• **TASK DIRECTIONS**
Copy out the following material line for line, with nothing changed.

• **DATA PROVIDED**
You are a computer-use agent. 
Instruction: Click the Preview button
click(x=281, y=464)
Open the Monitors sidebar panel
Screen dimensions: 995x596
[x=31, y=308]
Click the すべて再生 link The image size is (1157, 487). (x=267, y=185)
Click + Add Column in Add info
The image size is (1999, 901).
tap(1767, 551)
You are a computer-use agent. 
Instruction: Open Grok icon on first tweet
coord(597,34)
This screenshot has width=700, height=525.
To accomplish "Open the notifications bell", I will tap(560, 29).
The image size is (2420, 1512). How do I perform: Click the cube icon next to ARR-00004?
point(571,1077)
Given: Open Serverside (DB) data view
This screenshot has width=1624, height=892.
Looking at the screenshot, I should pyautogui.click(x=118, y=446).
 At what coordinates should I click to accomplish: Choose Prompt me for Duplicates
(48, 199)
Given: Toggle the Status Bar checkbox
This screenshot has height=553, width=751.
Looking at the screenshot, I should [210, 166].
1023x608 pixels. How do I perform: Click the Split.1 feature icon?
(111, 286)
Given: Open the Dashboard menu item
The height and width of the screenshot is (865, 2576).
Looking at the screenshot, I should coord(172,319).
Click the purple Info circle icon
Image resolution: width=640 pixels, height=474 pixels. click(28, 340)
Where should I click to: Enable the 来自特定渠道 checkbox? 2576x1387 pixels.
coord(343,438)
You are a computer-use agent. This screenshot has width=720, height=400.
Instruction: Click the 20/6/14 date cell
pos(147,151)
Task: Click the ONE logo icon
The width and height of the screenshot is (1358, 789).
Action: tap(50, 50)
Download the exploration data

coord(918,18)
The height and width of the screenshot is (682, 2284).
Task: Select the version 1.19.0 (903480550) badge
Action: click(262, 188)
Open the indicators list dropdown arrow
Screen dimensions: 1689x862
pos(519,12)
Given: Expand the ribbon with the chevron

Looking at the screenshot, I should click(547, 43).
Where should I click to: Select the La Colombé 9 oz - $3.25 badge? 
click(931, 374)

• **RESPONSE FOR THIS EXERCISE**
You are a computer-use agent. 
Instruction: Click the Preview button
click(x=281, y=464)
Open the Monitors sidebar panel
Screen dimensions: 995x596
[x=31, y=308]
Click the すべて再生 link The image size is (1157, 487). (x=267, y=185)
Click + Add Column in Add info
The image size is (1999, 901).
tap(1767, 551)
You are a computer-use agent. 
Instruction: Open Grok icon on first tweet
coord(597,34)
This screenshot has width=700, height=525.
To accomplish "Open the notifications bell", I will tap(560, 29).
The image size is (2420, 1512). How do I perform: Click the cube icon next to ARR-00004?
point(571,1077)
Given: Open Serverside (DB) data view
This screenshot has width=1624, height=892.
Looking at the screenshot, I should pyautogui.click(x=118, y=446).
 At what coordinates should I click to accomplish: Choose Prompt me for Duplicates
(48, 199)
Given: Toggle the Status Bar checkbox
This screenshot has height=553, width=751.
Looking at the screenshot, I should [210, 166].
1023x608 pixels. How do I perform: Click the Split.1 feature icon?
(111, 286)
Given: Open the Dashboard menu item
The height and width of the screenshot is (865, 2576).
Looking at the screenshot, I should coord(172,319).
Click the purple Info circle icon
Image resolution: width=640 pixels, height=474 pixels. click(28, 340)
Where should I click to: Enable the 来自特定渠道 checkbox? 2576x1387 pixels.
coord(343,438)
You are a computer-use agent. This screenshot has width=720, height=400.
Instruction: Click the 20/6/14 date cell
pos(147,151)
Task: Click the ONE logo icon
The width and height of the screenshot is (1358, 789).
Action: tap(50, 50)
Download the exploration data

coord(918,18)
The height and width of the screenshot is (682, 2284).
Task: Select the version 1.19.0 (903480550) badge
Action: click(262, 188)
Open the indicators list dropdown arrow
Screen dimensions: 1689x862
pos(519,12)
Given: Expand the ribbon with the chevron

Looking at the screenshot, I should click(547, 43).
Where should I click to: Select the La Colombé 9 oz - $3.25 badge? 
click(931, 374)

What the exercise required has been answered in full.